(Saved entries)
++++++
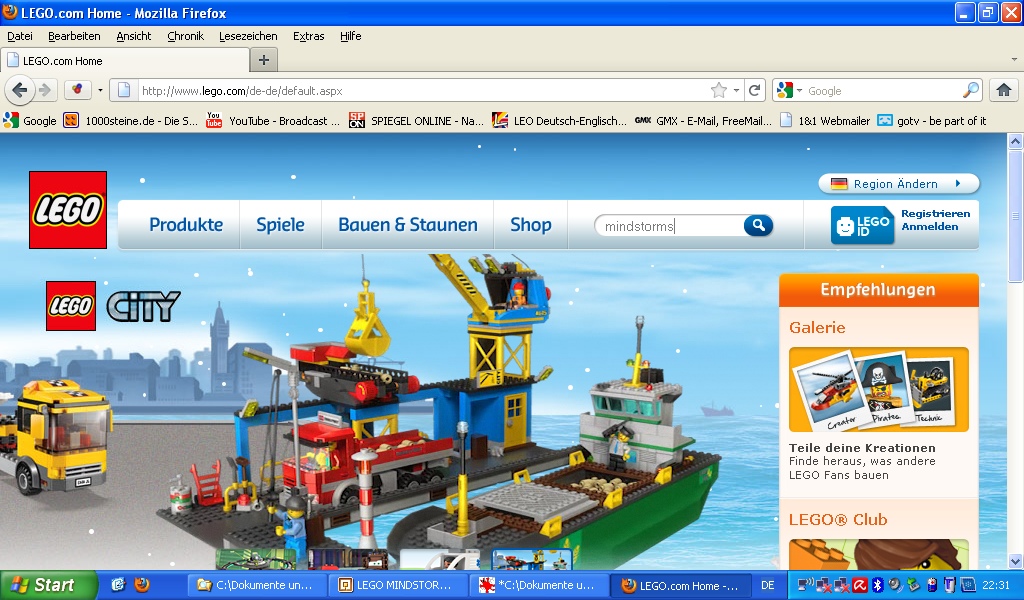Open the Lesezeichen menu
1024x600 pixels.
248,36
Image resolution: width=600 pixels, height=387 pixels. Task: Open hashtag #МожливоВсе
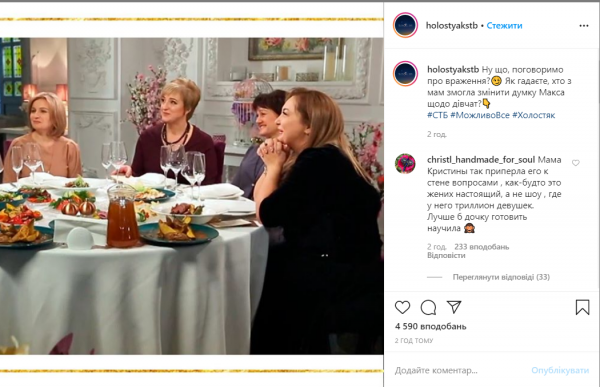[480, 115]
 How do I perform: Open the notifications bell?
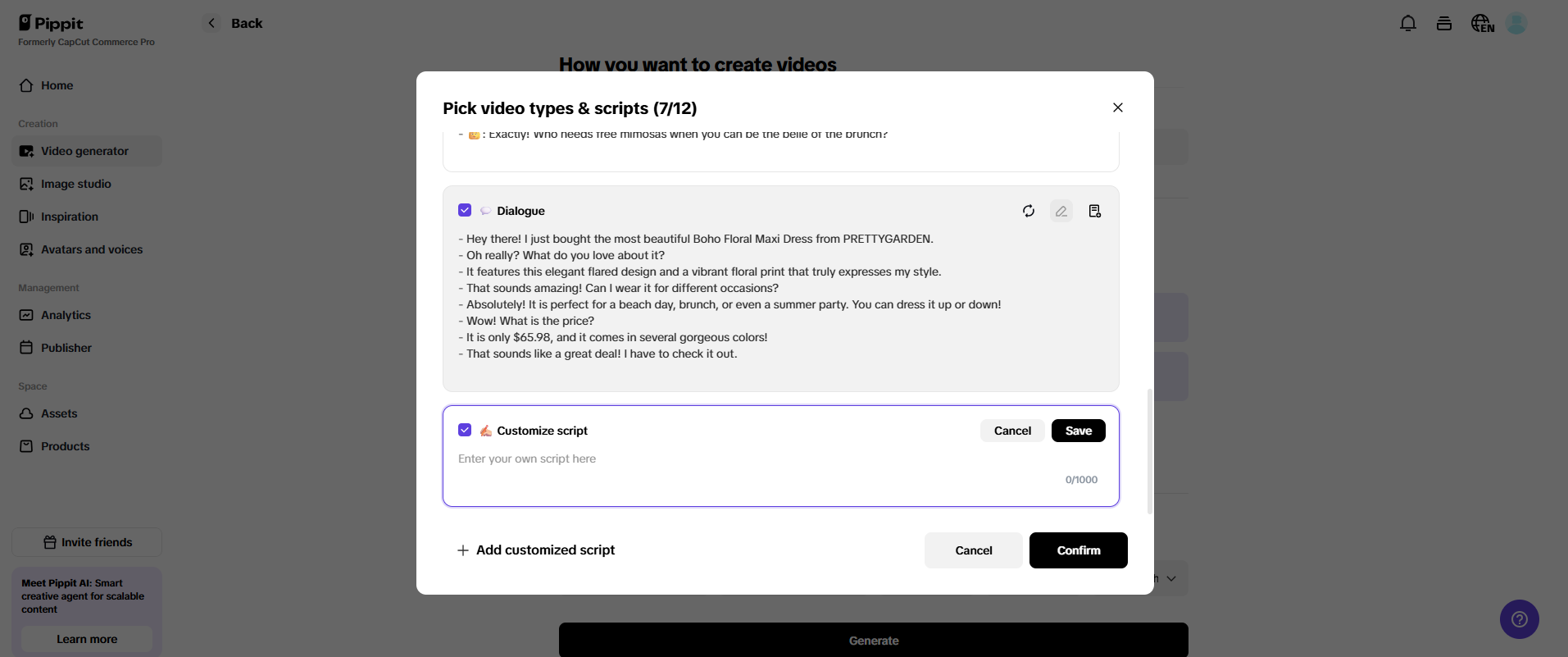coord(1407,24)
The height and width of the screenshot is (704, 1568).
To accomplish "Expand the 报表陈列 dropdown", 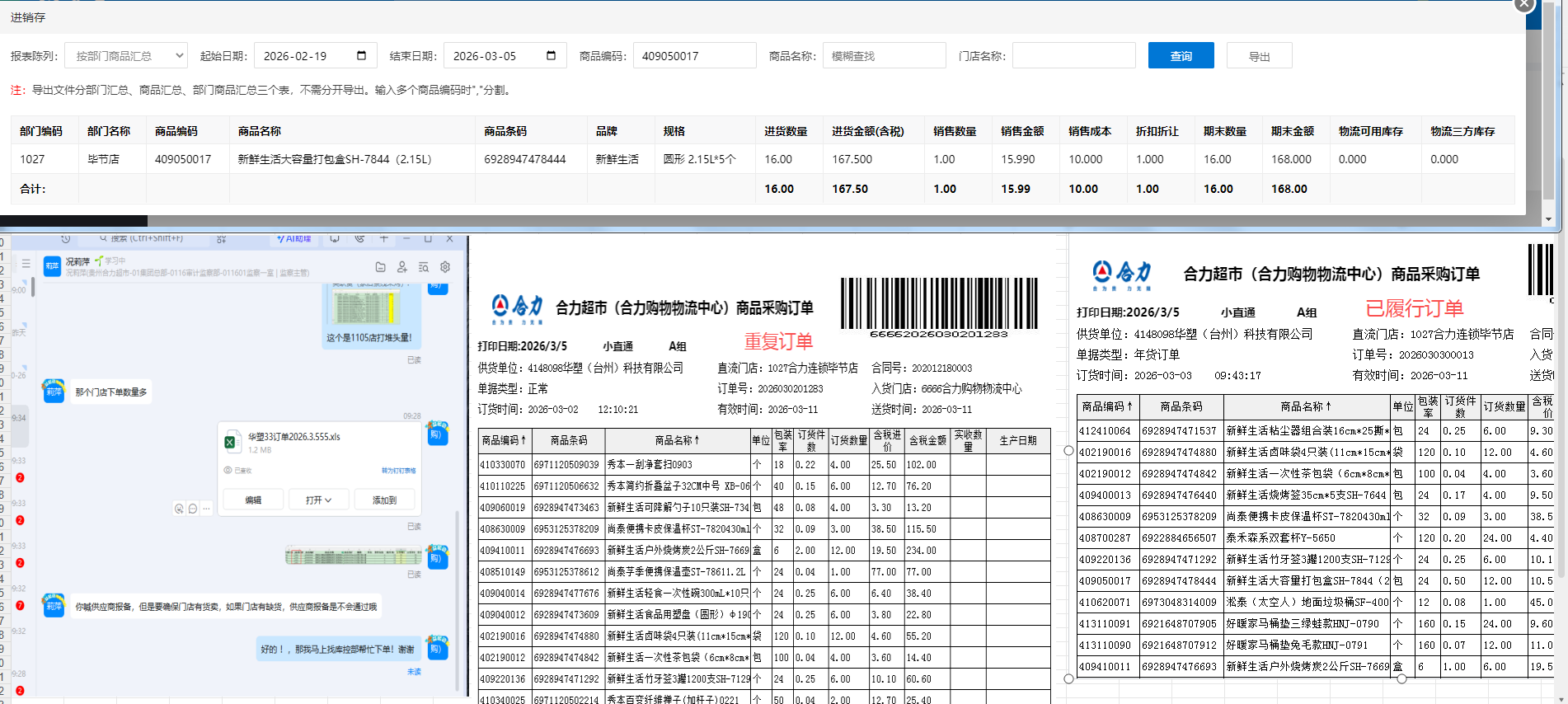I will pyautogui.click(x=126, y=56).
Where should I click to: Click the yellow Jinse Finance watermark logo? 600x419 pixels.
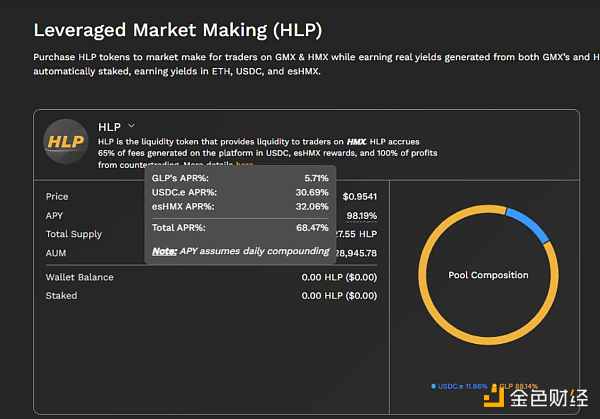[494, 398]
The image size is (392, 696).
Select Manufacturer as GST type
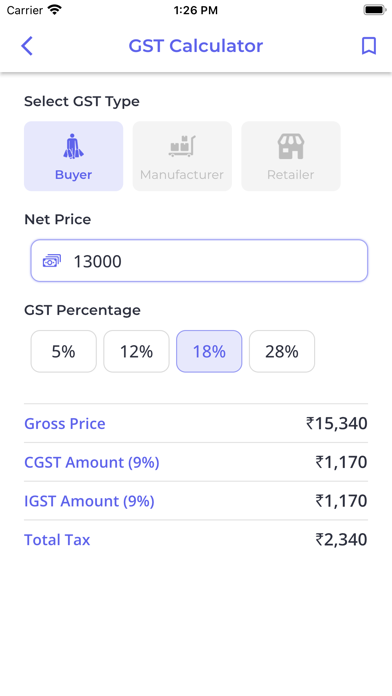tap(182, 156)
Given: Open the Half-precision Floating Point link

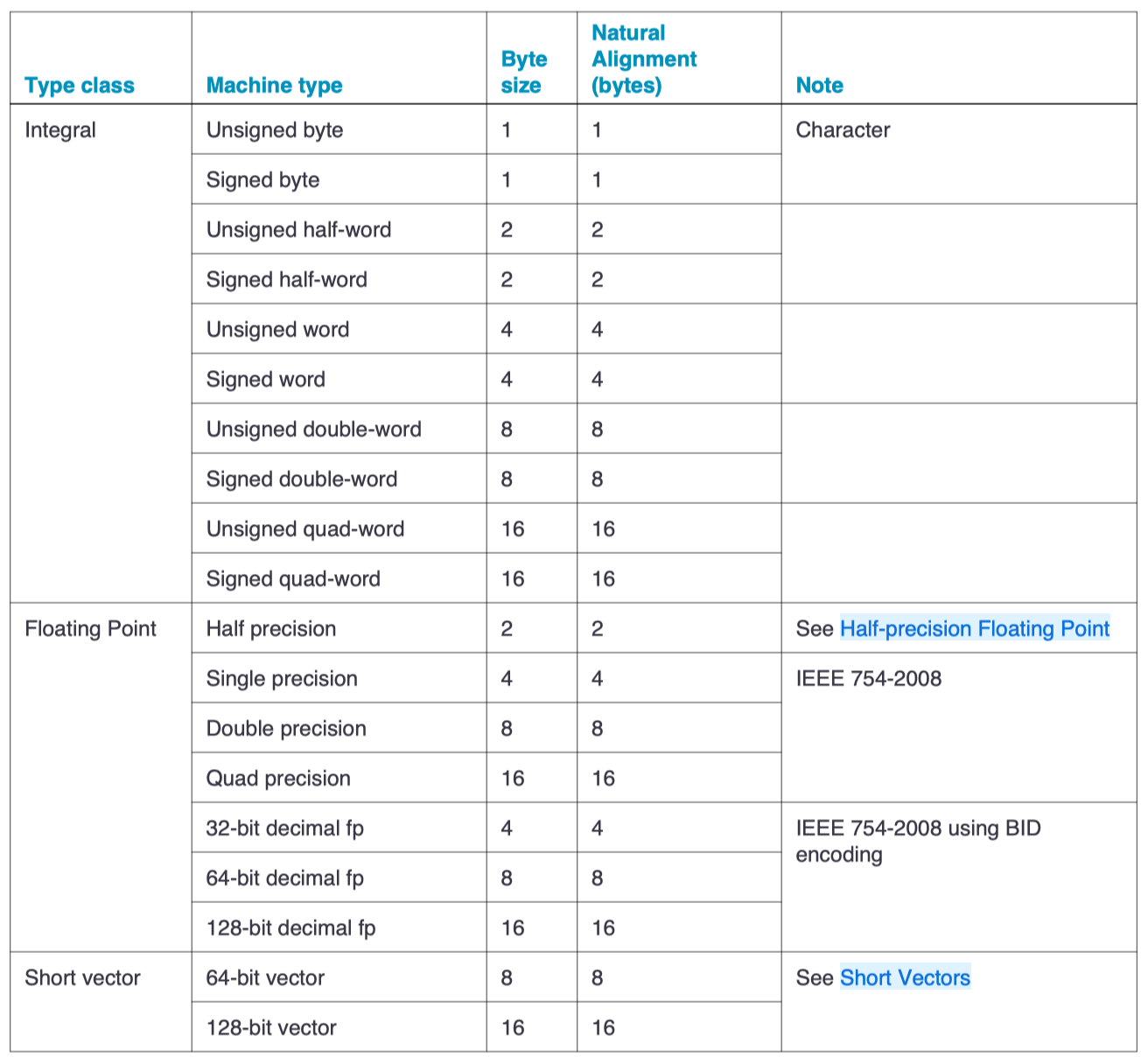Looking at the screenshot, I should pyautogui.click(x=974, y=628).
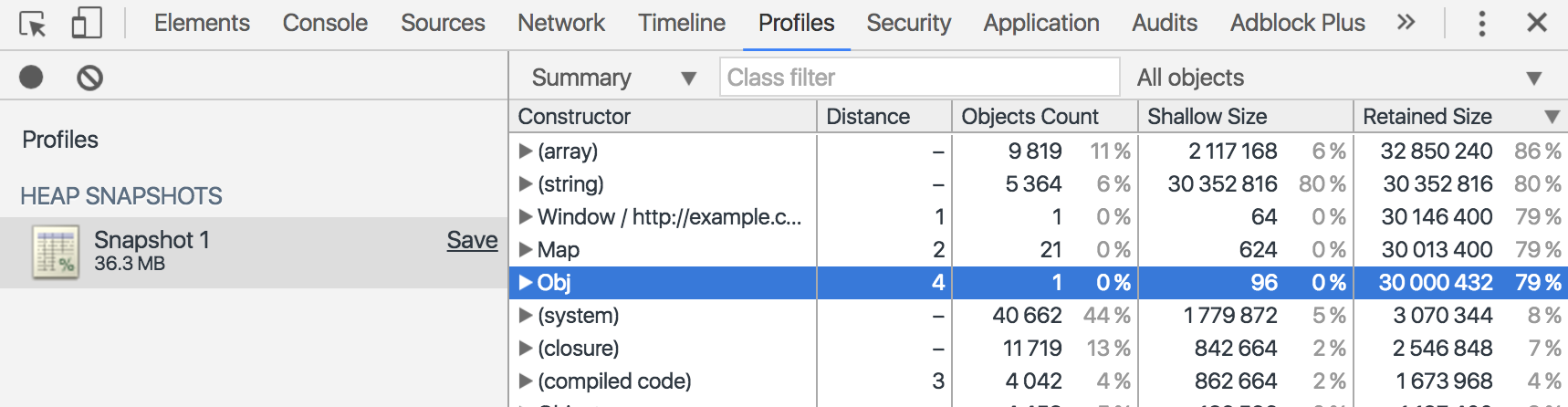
++++++
• [Problem description]
Copy the portion of the items that opens with the line containing "Where should I" and closes with the line containing "tap(182, 156)", replacing "Manufacturer" with "Distributor" and keeping everything else unchanged. Omit the pictures from your answer.

• [Finished answer]
Where should I click to: Click the yellow Jinse Finance watermark logo? 600x419 pixels.
[494, 398]
The image size is (392, 696).
Select Distributor as GST type
tap(182, 156)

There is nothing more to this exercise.